My experiences in Korea were unique in that they happened during the Vietnam War. I realized that few people have ever heard of what had gone on in Korea while I was there. But now with the History Channel's verification of what happened and some books about what happened which have been written by other vets who were also in the DMZ of Korea in the late 1960's and especially a great little book entitled, "Low Intensity Conflict In Korea: Scenes from an Unfinished War, 1966-1969" I feel our Korean DMZ military service has been recognized. It has now been 10 years or more since I had the dream which I would have once or twice a year that the patrol was going out and I couldn't find my boots or my ammo and they would leave me. Those dreams stopped when I began finding my buddies in the late 1990's and the following years.

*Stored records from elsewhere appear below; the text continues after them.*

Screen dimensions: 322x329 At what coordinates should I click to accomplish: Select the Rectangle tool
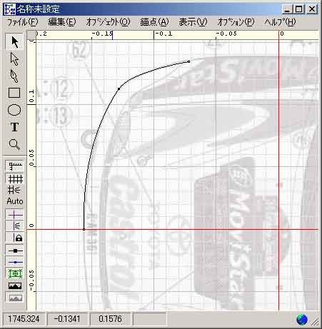14,93
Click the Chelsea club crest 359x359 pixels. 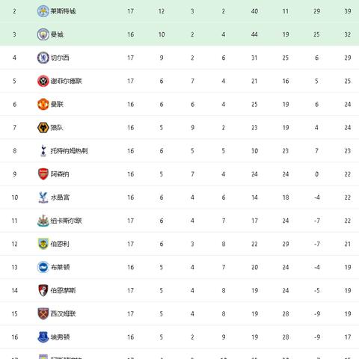43,58
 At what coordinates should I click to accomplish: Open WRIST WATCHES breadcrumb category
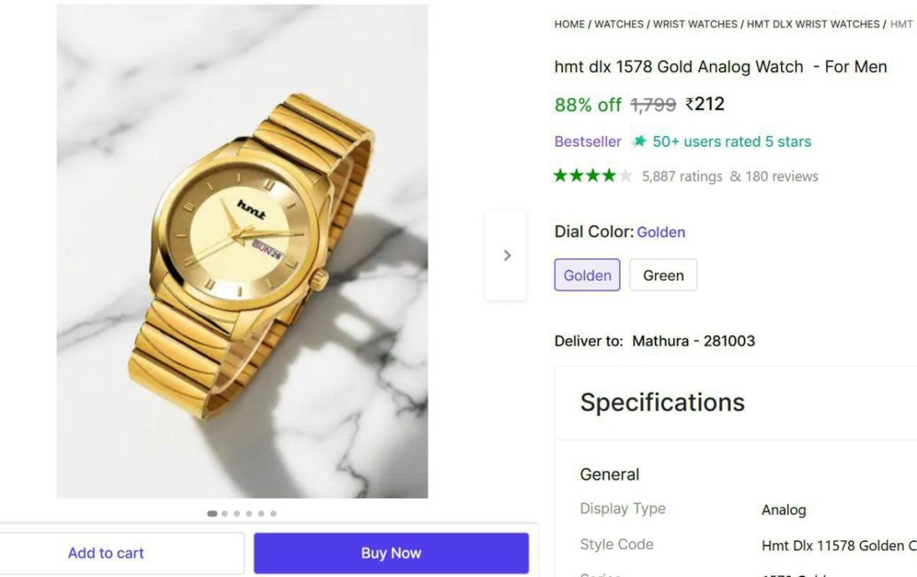point(695,24)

I feel proud of what we did in Korea. We helped keep the peace. I feel a kindred spirit with Korea and her people and I look forward to the day that the two Koreas will peacefully unify. In fact I spoke in New York at a DMZ Forum several years ago about the possibility of the DMZ and all of its wildlife (including the wildcats and tiny Asian deer and rare white cranes) being transformed into a world peace park. It could be an eco-tourist attraction if all the mines could be removed. Humans have had little contact with that 2 and a half mile wide strip of land which divides the two Koreas. The DMZ Forum has this as its goal. It would be a fitting tribute to those who served there and to those died there, North and South Korean and American soldiers.

Submitted by former Sgt. David Benbow, Company C, 3/23rd Infantry, 2nd Infantry Division, Korea 1968 & 1969.